In the last 24 hours, the country logged 219,441 cases, which increased the overall infection tally as of Friday, 7 January, morning to 6,975,465.
The country had never recorded more than 100,000 new cases in a single day until 30 December, 2021. But the situation had gotten worse almost every day since then.
The Ministry of Health also announced 198 coronavirus deaths in the same 24 hour period, down from 231 a day earlier. The death toll now stands at 138,474.
Though the deaths from the latest wave of the pandemic is on the rise, it remains well below the all-time one-day peaks that regularly topped 750 in late March and early April of 2020, and again between late November to mid-December 2020.

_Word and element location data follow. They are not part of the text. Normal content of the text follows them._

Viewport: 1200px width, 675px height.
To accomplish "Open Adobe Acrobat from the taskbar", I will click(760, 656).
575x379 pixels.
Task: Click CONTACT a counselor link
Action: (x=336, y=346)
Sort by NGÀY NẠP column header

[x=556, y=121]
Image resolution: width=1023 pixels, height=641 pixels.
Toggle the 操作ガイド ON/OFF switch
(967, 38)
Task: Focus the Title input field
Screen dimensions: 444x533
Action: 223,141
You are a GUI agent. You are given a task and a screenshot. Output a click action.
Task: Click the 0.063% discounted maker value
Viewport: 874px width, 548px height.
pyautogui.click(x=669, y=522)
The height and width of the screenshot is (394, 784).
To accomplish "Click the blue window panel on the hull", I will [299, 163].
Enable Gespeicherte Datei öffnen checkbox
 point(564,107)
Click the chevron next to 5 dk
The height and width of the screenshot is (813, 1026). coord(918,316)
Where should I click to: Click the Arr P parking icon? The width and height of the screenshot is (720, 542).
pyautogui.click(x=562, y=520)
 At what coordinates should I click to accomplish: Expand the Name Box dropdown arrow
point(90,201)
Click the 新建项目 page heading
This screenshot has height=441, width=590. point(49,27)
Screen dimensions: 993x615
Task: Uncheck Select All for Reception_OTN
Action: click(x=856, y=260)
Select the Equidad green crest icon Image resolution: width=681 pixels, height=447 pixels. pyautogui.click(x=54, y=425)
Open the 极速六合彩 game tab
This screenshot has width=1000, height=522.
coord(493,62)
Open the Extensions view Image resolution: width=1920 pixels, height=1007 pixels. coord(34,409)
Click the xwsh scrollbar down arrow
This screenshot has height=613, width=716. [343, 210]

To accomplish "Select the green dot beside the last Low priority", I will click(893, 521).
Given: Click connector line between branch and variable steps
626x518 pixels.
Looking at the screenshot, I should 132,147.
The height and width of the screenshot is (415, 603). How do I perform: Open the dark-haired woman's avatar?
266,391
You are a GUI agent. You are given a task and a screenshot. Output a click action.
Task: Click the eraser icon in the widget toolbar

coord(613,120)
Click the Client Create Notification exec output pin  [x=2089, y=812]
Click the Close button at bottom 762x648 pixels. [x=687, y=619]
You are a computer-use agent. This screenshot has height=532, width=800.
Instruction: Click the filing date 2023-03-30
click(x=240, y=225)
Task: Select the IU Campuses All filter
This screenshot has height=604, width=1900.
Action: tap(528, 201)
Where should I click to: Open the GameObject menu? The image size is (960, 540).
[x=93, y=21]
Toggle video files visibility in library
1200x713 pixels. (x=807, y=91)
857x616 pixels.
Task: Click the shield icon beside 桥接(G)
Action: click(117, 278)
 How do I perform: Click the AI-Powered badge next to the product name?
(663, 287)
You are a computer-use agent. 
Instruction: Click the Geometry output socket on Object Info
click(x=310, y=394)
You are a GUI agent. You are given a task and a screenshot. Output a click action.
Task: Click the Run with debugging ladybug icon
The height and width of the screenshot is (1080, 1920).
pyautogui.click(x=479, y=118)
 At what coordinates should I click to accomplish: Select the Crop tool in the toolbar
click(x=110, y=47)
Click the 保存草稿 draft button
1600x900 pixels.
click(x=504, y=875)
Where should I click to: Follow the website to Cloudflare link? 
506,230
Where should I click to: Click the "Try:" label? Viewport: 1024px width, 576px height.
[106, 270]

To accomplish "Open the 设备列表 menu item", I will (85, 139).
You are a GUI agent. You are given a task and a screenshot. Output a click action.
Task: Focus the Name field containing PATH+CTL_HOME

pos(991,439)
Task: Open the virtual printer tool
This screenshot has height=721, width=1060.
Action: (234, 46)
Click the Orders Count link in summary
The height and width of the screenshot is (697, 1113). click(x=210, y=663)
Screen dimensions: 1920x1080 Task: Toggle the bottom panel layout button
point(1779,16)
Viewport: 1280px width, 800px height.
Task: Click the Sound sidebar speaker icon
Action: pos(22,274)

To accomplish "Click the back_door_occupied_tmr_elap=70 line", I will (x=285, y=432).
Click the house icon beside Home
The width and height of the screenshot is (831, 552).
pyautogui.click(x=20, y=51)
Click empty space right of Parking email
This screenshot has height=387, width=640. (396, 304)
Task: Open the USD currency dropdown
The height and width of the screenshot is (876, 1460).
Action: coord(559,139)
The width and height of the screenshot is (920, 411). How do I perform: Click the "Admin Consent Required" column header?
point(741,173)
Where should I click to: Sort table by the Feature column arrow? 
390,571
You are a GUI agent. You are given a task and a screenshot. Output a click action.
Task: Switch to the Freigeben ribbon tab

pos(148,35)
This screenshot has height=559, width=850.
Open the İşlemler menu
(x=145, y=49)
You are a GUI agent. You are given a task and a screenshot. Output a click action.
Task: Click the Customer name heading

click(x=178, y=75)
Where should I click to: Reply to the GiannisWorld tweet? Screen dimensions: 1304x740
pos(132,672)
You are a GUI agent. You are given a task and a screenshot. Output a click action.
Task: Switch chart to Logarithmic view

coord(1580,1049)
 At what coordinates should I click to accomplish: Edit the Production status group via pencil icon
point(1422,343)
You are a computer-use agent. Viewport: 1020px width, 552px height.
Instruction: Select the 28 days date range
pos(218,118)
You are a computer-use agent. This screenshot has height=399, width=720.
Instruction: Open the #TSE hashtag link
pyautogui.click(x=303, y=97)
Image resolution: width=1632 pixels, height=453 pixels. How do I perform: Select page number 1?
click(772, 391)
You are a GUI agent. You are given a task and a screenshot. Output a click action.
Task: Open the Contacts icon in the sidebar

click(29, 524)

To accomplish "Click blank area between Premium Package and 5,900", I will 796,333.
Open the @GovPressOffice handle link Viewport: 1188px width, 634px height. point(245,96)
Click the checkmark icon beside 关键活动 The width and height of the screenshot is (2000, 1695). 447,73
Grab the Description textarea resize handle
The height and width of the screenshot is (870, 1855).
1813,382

The number of patients in intensive care units in Italy have also continued to spike, reaching 1,467 on Thursday, 6 January, an increase of 39 over the previous day.
But even so, the number of intensive-care-unit patients remained below all-time highs from 2020.
Healthcare officials attributed it to less severe outcomes for vaccinated people infected by the virus and improved methods of treatment.
Italy on Wednesday, 5 January, issued new rules requiring all residents over the age of 50 to get vaccinated.
"We want to put the brakes on the growth of the spread of contagion and push Italians who are still not vaccinated to do so," said Prime Minister Mario Draghi in a statement sent to reporters.
As of Friday morning, 7 January, 46.5 million Italian residents have been completely vaccinated, equivalent to 86.2 percent of the country's population over the age of 12.
The European Centre for Disease Control has declared 19 of Italy's 20 regions and autonomous provinces as "dark red" areas in terms of coronavirus infection rates, the most severe level.
The only exception is the island region of Sardinia, which is "light red", the second-most severe level in the four-colour system.